Q4FY11 performance meets expectations – APAT up 9% yoy to Rs14.6 bn. Stable EBITDA margins at 15.2% - positive surprise.
Clocks order inflows at Rs304 bn, against all Odds and positive surprise– but misses target; Order book at Rs1.3 tn (3X sales) – sets tone for continued momentum in FY12E.
Upbeat management guidance for FY12E àOrder inflow
growth at 15-20% (pick-up in Hydrocarbons, Process), Revenue growth at 25%; Pressure on EBITDA mgn (50-75 bps).
Maintain FY12E earnings of Rs82.1. Attractive valuations at 19.4X FY12E. Retain BUY with price target of Rs2015 (SoTP)
Q4FY11 performance meets expectations – APAT up 9% yoy to Rs14.6 bn
L&T reported healthy net profit growth at 9% yoy – meets our expectations . This was attributed to (1) 13% yoy growth in revenue Rs153.8 bn – led by E&C segment (up 13% yoy to Rs136.6 bn) and M&IP segment (up 27% yoy to Rs8.7 bn) (2) Stable operating margins at 15.2% (up 10 bps yoy), versus our expectation of 140 bps yoy decline – positive surprise. Also, operational performance had benefit from changes in depreciation and amortization policy on few assets, hitherto expensed with. (3) EBITDA growth at 14% yoy to Rs23.4 bn – ahead of estimates. However, 103% yoy increase in depreciation partly offset gains in operational performance – hence; net profit growth was 9% yoy to Rs14.6 bn – meets estimates.

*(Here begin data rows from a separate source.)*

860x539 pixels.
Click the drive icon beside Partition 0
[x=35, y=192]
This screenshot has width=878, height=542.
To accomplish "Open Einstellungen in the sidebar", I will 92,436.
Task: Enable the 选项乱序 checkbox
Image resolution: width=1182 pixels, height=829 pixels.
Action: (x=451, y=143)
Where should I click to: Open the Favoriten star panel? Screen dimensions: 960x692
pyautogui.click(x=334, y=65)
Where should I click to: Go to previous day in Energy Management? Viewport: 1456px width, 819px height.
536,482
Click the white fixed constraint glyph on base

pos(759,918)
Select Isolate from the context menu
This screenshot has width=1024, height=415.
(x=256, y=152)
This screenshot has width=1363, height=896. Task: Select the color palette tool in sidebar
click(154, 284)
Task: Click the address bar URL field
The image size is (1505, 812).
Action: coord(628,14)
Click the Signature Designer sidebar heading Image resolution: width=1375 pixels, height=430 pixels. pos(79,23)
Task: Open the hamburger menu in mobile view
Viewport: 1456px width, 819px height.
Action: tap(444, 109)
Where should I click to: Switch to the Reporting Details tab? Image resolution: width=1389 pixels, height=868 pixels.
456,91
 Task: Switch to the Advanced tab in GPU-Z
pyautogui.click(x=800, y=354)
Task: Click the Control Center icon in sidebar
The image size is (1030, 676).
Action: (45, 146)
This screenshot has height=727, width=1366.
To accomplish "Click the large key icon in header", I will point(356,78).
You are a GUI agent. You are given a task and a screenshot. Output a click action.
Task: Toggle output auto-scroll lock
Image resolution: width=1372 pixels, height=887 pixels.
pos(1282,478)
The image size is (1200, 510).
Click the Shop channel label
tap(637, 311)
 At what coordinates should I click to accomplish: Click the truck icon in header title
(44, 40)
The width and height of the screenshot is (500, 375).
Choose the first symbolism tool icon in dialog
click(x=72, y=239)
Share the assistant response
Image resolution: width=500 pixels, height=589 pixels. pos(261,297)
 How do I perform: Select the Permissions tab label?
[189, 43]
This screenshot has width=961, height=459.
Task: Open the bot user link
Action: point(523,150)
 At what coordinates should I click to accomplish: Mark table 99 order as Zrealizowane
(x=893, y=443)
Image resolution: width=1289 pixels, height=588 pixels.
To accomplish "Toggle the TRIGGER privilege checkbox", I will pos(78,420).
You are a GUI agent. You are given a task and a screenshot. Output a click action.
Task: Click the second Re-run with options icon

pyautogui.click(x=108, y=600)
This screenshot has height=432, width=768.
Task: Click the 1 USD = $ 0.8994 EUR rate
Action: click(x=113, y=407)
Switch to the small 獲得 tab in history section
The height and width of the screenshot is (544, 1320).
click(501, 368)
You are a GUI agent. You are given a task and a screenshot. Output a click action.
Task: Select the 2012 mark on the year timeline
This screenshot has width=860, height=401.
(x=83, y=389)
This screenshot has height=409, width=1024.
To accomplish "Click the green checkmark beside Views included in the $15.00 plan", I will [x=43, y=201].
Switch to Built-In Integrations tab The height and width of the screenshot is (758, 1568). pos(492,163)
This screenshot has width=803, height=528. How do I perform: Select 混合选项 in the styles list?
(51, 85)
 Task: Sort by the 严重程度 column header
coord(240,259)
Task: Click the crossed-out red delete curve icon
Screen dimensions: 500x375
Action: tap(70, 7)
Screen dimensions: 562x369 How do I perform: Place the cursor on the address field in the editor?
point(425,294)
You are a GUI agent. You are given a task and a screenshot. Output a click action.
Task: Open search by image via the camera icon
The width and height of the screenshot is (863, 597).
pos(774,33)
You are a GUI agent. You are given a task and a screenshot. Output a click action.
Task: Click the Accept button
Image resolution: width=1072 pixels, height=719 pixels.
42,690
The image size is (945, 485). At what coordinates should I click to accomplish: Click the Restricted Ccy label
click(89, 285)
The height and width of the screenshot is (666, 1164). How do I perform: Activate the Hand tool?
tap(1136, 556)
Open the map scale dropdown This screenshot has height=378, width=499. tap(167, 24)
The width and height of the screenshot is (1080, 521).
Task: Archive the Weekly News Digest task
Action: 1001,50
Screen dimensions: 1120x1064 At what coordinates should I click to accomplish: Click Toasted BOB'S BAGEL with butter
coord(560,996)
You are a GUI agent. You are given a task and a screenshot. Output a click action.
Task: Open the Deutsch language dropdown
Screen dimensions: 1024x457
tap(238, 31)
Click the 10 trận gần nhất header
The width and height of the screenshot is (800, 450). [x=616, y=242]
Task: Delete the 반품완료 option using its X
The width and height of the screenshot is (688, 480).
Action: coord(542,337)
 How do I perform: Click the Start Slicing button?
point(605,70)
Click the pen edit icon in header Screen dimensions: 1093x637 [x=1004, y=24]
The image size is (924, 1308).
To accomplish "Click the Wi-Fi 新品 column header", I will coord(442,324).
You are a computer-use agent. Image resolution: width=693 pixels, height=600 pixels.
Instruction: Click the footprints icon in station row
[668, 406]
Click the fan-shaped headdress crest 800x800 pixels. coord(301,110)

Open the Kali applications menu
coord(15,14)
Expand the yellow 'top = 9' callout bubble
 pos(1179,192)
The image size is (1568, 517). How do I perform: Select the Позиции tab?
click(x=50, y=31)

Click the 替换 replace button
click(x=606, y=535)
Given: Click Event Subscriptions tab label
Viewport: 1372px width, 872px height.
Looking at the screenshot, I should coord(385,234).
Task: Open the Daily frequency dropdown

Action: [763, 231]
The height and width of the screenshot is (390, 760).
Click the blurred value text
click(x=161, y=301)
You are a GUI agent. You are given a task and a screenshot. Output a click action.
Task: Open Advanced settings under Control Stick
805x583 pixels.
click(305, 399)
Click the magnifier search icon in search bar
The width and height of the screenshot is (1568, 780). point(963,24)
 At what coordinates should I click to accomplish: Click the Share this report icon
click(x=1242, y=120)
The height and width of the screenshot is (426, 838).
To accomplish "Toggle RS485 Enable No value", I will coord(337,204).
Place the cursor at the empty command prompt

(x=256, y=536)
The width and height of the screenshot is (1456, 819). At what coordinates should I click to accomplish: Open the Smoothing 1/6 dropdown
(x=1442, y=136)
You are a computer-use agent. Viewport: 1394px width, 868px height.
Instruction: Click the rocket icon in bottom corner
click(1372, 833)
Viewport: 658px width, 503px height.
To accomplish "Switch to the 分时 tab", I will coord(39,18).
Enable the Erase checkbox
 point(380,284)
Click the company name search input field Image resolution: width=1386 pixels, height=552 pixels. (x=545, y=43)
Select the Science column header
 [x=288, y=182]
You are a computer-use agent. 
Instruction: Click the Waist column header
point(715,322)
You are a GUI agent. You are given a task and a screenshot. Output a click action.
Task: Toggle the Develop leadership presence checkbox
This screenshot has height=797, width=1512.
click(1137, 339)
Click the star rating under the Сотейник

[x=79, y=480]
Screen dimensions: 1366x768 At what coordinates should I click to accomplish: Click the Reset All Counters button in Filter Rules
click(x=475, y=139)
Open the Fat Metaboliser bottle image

Maintain FY12E earnings of Rs82.1, Reiterate BUY
We maintain our FY12E earnings of Rs82.1 per share in view of upbeat guidance shared by L&T. We introduce FY13E earnings of Rs100.6/Share. At CMP, the stock is trading attractively at 19.4X FY12E consolidated earnings. With robust order backlog and strong order inflows until May 2011, L&T remains on strong footing. Most likely, L&T would retain the growth momentum in FY12E – in Order Inflows, led by good order pipeline in Infrastructure, Hydrocarbons, Power and Process and Revenue Booking – led by strong order backlog. We retain our BUY rating with price target of Rs2015.